#### ACTION ITEM:
Output the whole listing below. Keep it exact.

*** INPUT RECORDS ***

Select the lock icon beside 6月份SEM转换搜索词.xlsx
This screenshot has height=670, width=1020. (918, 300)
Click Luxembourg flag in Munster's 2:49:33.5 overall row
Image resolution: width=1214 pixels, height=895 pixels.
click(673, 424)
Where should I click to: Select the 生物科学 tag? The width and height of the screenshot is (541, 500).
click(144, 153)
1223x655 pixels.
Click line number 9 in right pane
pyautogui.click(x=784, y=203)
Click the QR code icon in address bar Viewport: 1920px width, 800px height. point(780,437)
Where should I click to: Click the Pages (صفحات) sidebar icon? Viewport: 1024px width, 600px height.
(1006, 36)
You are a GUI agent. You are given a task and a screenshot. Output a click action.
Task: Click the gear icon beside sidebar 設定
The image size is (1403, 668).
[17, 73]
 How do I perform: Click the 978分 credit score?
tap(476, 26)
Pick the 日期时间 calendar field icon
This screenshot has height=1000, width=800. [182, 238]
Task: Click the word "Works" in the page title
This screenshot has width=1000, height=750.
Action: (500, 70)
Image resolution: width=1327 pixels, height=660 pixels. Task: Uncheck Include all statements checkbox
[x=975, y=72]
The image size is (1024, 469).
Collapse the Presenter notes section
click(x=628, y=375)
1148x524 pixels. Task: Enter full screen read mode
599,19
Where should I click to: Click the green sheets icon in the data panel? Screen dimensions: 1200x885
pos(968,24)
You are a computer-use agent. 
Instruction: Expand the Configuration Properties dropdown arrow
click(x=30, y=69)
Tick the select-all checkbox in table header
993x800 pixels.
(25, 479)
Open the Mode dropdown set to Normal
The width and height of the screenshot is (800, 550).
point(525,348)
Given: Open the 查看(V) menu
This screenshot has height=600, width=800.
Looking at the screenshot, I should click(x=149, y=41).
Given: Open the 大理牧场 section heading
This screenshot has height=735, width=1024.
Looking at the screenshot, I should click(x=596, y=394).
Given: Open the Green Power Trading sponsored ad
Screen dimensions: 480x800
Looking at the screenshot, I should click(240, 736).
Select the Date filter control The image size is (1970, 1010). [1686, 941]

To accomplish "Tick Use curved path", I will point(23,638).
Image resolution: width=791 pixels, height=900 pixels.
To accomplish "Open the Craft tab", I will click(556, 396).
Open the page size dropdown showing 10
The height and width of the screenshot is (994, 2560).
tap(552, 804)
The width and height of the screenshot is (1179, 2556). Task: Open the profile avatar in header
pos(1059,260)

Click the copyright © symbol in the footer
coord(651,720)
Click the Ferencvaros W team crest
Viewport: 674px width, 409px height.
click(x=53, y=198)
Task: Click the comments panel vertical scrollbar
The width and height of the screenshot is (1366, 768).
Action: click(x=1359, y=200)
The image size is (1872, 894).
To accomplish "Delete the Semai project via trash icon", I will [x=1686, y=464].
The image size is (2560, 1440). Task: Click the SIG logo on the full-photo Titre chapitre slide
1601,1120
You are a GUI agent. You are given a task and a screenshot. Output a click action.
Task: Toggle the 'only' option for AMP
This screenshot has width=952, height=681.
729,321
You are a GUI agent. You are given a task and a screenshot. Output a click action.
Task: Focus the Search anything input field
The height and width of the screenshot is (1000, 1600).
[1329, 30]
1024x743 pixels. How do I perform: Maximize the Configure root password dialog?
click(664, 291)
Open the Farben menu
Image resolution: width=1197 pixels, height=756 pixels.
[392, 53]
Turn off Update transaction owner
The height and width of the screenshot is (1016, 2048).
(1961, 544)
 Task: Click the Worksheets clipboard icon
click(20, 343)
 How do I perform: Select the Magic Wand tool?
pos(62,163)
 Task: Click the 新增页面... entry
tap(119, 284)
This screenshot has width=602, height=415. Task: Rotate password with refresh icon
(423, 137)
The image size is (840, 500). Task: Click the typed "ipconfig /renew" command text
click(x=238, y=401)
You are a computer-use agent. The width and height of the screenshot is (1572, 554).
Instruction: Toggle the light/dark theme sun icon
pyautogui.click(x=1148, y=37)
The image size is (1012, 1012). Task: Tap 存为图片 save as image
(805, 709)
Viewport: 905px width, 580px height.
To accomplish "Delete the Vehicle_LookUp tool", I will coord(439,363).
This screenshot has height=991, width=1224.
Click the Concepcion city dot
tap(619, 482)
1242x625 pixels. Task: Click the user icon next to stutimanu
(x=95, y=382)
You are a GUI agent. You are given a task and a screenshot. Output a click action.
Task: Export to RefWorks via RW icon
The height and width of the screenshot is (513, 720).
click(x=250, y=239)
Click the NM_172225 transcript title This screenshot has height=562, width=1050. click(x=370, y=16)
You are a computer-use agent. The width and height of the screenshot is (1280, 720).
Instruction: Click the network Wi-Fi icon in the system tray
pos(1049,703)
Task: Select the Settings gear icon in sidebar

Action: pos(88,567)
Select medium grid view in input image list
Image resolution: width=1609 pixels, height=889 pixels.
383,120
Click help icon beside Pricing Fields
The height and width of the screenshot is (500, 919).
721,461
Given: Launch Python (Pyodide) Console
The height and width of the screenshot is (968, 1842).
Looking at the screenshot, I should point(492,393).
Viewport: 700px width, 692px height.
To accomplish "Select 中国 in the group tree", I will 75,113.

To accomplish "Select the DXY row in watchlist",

***

#### RESPONSE BELOW:
Select the lock icon beside 6月份SEM转换搜索词.xlsx
This screenshot has height=670, width=1020. (918, 300)
Click Luxembourg flag in Munster's 2:49:33.5 overall row
Image resolution: width=1214 pixels, height=895 pixels.
click(673, 424)
Where should I click to: Select the 生物科学 tag? The width and height of the screenshot is (541, 500).
click(144, 153)
1223x655 pixels.
Click line number 9 in right pane
pyautogui.click(x=784, y=203)
Click the QR code icon in address bar Viewport: 1920px width, 800px height. point(780,437)
Where should I click to: Click the Pages (صفحات) sidebar icon? Viewport: 1024px width, 600px height.
(1006, 36)
You are a GUI agent. You are given a task and a screenshot. Output a click action.
Task: Click the gear icon beside sidebar 設定
The image size is (1403, 668).
[17, 73]
 How do I perform: Click the 978分 credit score?
tap(476, 26)
Pick the 日期时间 calendar field icon
This screenshot has height=1000, width=800. [182, 238]
Task: Click the word "Works" in the page title
This screenshot has width=1000, height=750.
Action: (500, 70)
Image resolution: width=1327 pixels, height=660 pixels. Task: Uncheck Include all statements checkbox
[x=975, y=72]
The image size is (1024, 469).
Collapse the Presenter notes section
click(x=628, y=375)
1148x524 pixels. Task: Enter full screen read mode
599,19
Where should I click to: Click the green sheets icon in the data panel? Screen dimensions: 1200x885
pos(968,24)
You are a computer-use agent. 
Instruction: Expand the Configuration Properties dropdown arrow
click(x=30, y=69)
Tick the select-all checkbox in table header
993x800 pixels.
(25, 479)
Open the Mode dropdown set to Normal
The width and height of the screenshot is (800, 550).
point(525,348)
Given: Open the 查看(V) menu
This screenshot has height=600, width=800.
Looking at the screenshot, I should click(x=149, y=41).
Given: Open the 大理牧场 section heading
This screenshot has height=735, width=1024.
Looking at the screenshot, I should click(x=596, y=394).
Given: Open the Green Power Trading sponsored ad
Screen dimensions: 480x800
Looking at the screenshot, I should click(240, 736).
Select the Date filter control The image size is (1970, 1010). [1686, 941]

To accomplish "Tick Use curved path", I will point(23,638).
Image resolution: width=791 pixels, height=900 pixels.
To accomplish "Open the Craft tab", I will click(556, 396).
Open the page size dropdown showing 10
The height and width of the screenshot is (994, 2560).
tap(552, 804)
The width and height of the screenshot is (1179, 2556). Task: Open the profile avatar in header
pos(1059,260)

Click the copyright © symbol in the footer
coord(651,720)
Click the Ferencvaros W team crest
Viewport: 674px width, 409px height.
click(x=53, y=198)
Task: Click the comments panel vertical scrollbar
The width and height of the screenshot is (1366, 768).
Action: click(x=1359, y=200)
The image size is (1872, 894).
To accomplish "Delete the Semai project via trash icon", I will [x=1686, y=464].
The image size is (2560, 1440). Task: Click the SIG logo on the full-photo Titre chapitre slide
1601,1120
You are a GUI agent. You are given a task and a screenshot. Output a click action.
Task: Toggle the 'only' option for AMP
This screenshot has width=952, height=681.
729,321
You are a GUI agent. You are given a task and a screenshot. Output a click action.
Task: Focus the Search anything input field
The height and width of the screenshot is (1000, 1600).
[1329, 30]
1024x743 pixels. How do I perform: Maximize the Configure root password dialog?
click(664, 291)
Open the Farben menu
Image resolution: width=1197 pixels, height=756 pixels.
[392, 53]
Turn off Update transaction owner
The height and width of the screenshot is (1016, 2048).
(1961, 544)
 Task: Click the Worksheets clipboard icon
click(20, 343)
 How do I perform: Select the Magic Wand tool?
pos(62,163)
 Task: Click the 新增页面... entry
tap(119, 284)
This screenshot has width=602, height=415. Task: Rotate password with refresh icon
(423, 137)
The image size is (840, 500). Task: Click the typed "ipconfig /renew" command text
click(x=238, y=401)
You are a computer-use agent. The width and height of the screenshot is (1572, 554).
Instruction: Toggle the light/dark theme sun icon
pyautogui.click(x=1148, y=37)
The image size is (1012, 1012). Task: Tap 存为图片 save as image
(805, 709)
Viewport: 905px width, 580px height.
To accomplish "Delete the Vehicle_LookUp tool", I will coord(439,363).
This screenshot has height=991, width=1224.
Click the Concepcion city dot
tap(619, 482)
1242x625 pixels. Task: Click the user icon next to stutimanu
(x=95, y=382)
You are a GUI agent. You are given a task and a screenshot. Output a click action.
Task: Export to RefWorks via RW icon
The height and width of the screenshot is (513, 720).
click(x=250, y=239)
Click the NM_172225 transcript title This screenshot has height=562, width=1050. click(x=370, y=16)
You are a computer-use agent. The width and height of the screenshot is (1280, 720).
Instruction: Click the network Wi-Fi icon in the system tray
pos(1049,703)
Task: Select the Settings gear icon in sidebar

Action: pos(88,567)
Select medium grid view in input image list
Image resolution: width=1609 pixels, height=889 pixels.
383,120
Click help icon beside Pricing Fields
The height and width of the screenshot is (500, 919).
721,461
Given: Launch Python (Pyodide) Console
The height and width of the screenshot is (968, 1842).
Looking at the screenshot, I should point(492,393).
Viewport: 700px width, 692px height.
To accomplish "Select 中国 in the group tree", I will 75,113.

To accomplish "Select the DXY row in watchlist",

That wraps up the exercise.